How To Get Tickets To The Masters

If you want to get tickets to The Masters, you have to win them. Augusta National holds a Masters ticket lottery to get in. They open applications in May for just a few weeks. They then notify the ticket winners via email.

It’s free to enter, and you can ask for up to 4 tickets for any or all of The Masters‘ 3 practice days or 4 tournament days.

The Fine Print

“Applicants may apply for any and all days, however, are eligible to win only one day.

PRACTICE ROUNDS TICKETS
Practice Rounds tickets are daily grounds passes valid for one of the three Practice Round days (Monday, Tuesday or Wednesday). Practice Rounds tickets for Monday, Tuesday, or Wednesday cost $65 each.

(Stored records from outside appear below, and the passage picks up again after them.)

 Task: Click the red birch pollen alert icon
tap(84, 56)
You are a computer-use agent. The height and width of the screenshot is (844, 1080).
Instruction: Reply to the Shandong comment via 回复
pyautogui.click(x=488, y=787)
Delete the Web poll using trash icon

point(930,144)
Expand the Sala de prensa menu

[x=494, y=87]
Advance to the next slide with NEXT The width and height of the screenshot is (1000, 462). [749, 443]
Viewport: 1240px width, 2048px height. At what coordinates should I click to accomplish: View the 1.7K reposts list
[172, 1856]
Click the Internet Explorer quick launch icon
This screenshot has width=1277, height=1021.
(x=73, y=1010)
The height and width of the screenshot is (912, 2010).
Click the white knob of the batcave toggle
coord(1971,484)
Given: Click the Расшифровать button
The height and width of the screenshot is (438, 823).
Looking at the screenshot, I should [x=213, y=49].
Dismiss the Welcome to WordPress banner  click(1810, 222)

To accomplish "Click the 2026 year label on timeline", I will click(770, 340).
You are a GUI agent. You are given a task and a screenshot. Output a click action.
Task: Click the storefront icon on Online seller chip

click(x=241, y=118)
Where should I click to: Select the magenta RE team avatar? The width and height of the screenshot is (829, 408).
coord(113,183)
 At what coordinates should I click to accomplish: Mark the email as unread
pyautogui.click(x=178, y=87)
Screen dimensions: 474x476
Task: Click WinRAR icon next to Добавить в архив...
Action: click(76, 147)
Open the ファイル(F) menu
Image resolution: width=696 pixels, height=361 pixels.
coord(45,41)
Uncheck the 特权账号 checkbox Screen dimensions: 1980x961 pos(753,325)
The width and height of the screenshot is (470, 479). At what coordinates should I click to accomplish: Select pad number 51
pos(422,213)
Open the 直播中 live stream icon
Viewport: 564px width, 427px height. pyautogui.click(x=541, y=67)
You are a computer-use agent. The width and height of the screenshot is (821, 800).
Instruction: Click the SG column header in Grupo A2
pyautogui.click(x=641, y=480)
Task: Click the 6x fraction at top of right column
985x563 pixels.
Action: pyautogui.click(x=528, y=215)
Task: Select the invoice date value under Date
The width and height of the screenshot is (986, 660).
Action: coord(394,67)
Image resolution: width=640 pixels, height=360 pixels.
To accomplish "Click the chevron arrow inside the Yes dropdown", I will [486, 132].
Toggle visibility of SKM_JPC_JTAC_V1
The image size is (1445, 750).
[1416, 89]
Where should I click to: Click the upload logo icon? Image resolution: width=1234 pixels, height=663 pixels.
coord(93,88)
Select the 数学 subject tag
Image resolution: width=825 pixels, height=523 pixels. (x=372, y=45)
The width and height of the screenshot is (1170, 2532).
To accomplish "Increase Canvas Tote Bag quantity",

The application deadline for Practice Rounds tickets for the 2015 Masters® Tournament is June 30, 2014. All applicants will be notified in mid-July via email when the random selection process is completed.

DAILY TOURNAMENT TICKETS
Daily Tournament tickets are daily grounds passes valid for one of the four Tournament days (Thursday, Friday, Saturday or Sunday). Daily Tournament tickets cost $100 each.

The application deadline for Daily Tournament tickets for the 2015 Masters® Tournament is June 1, 2014. All applicants will be notified in mid-June via email when the random selection process is completed.” – Masters.org

If you want to experience The Masters, it’s worth a shot entering The Masters ticket draw.

I’ve entered for just the third time this year and, once again, I have my fingers crossed.

Buzzy And Fuzzy

My first golf memory is sitting in the basement of our home at 187 Chelsea Rd in Kingston, ON watching Fuzzy Zoeller win the 1979 Masters.

I was 9 and thought it was funny that a man named Fuzzy was on the tv playing golf. Ed Sneed also sticks out as a memory from that tournament and era, probably because his name sounds like a Dr Seuss character.

I would play golf through my youth, mostly on community pitch and putt courses with hand me down clubs. I was ‘interested’ in it, but really didn’t start playing the game seriously until my late 20s. You could say I’m a Tiger-era convert to the game of golf.

There’s no deep, rich, personal history with The Masters other than I now love to play golf, and I remember watching that ’79 tournament with my father and grandfather.

Still, the game draws me. I went with my grandfather to the 2002 World Golf Championship at Sahalee in Seattle. I watch Ernie Els smoothly smack the ball. I saw Vijay Singh lope along the fairway. I chanted Fred-Dy as Fred Funk experienced a surge in popularity. I walked a couple of holes with Mike Weir. We then sat greenside on the 13th hole to wait for Tiger. He popped one just off the green right in front of me and I sat in whisper silence watching the greatest of all time.

3 years later I walked the course at Shaughnessy with my father at the 2005 Canadian Open.

Last year I made a point of catching an early train from Edinburgh the day after my Team Diabetes Half Marathon to play golf at St Andrews.

I bought my first HDTV to watch The Masters. I have a standing reservation in the basement on the second weekend in April. I have an agreement with the family that Daddy gets Saturday and Sunday afternoon to be left alone, do his taxes, and watch some golf.

So while golf and I don’t have a lifelong love affair, we’ve been pretty good friends for a long time.

Next on the bucket list? A chance to go to Augusta with my grandfather, dad, son, or best friend. I’m not picky, I just want to have the chance to have Buzzy follow Fuzzy. One day we just might stroll up Magonlia Lane. One day.